The atmosphere makes things a little trickier on Mars, though. With moving air as an additional factor, unpredictable winds can add an equally unpredictable horizontal velocity to a descending spacecraft. For this reason, landing regions on Mars are required to have low regional slopes. High horizontal winds plus high slopes could put a lander much farther from, or closer to, the ground than it expects—and either situation could spell disaster.
So a Mars lander needs three technologies to reach the surface: a heat shield, a supersonically deployable parachute and retrorockets. The Viking missions to Mars in the mid-1970s prepared by test-launching parachutes on suborbital rockets to verify that they could inflate without shredding at faster-than-sound speeds. All successful Mars landings since then (all of them NASA’s) have relied on parachutes with Viking legacy. Recently, NASA has worked on a new effort to develop deceleration technologies able to land spacecraft heavier than the Viking probes—an effort that was not, initially, successful, resulting in catastrophically shredded parachutes. (More recent tests have worked better.)
Keeping all of this in mind, what do we know about what went wrong for recently failed Mars landers? For two of them—Mars Polar Lander and Beagle 2—we can only speculate. The spacecraft had no ability to transmit real-time telemetry data as they descended. The Mars Polar Lander failure taught NASA an important lesson: If we are to learn anything from our failures, we have to collect as much data as we can up to the point of failure.
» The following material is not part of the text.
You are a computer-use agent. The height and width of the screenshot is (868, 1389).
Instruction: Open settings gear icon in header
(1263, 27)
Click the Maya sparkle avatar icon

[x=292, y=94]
Ever since the Mars Polar Lander crashed into the surface at the end of 1999, every Mars lander except ESA’s Beagle 2 has transmitted data to an orbiter that recorded raw radio signals for future analysis in the event of failure.
These days, there are many orbiters at Mars, so we can do even better than that. There’s always one orbiter listening to and recording every last bit of radio signal from a lander, just in case of disaster. And there’s usually a secondary orbiter that doesn’t just listen to the signal, but decodes it and relays the information to Earth as fast as the slow travel of light will allow. This “bent-pipe” data transmission has given us the adrenaline-laced, real-time picture of Mars landing attempts.
When InSight lands, it will fall to the Mars Reconnaissance Orbiter to record telemetry for future dissection if the attempt fails. To get real-time data of the landing, however, InSight has brought along two little spacefaring companions: the MarCO CubeSats, each only about three feet long. The Mars Cube One spacecraft are the first-ever interplanetary CubeSats. If the craft succeed, the world will get its real-time reports on InSight’s landing, and the little space robots will pave the way for future, tinier, cheaper trips to Mars.
But for now, all eyes are on InSight. NASA has successfully landed on Mars seven times, and before the month is out, the space agency is going to try to make it eight.
Emily Lakdawalla is a planetary evangelist at The Planetary Society and the editor of the society’s quarterly publication, The Planetary Report. Her new book is The Design and Engineering of Curiosity: How the Mars Rover Performs Its Job.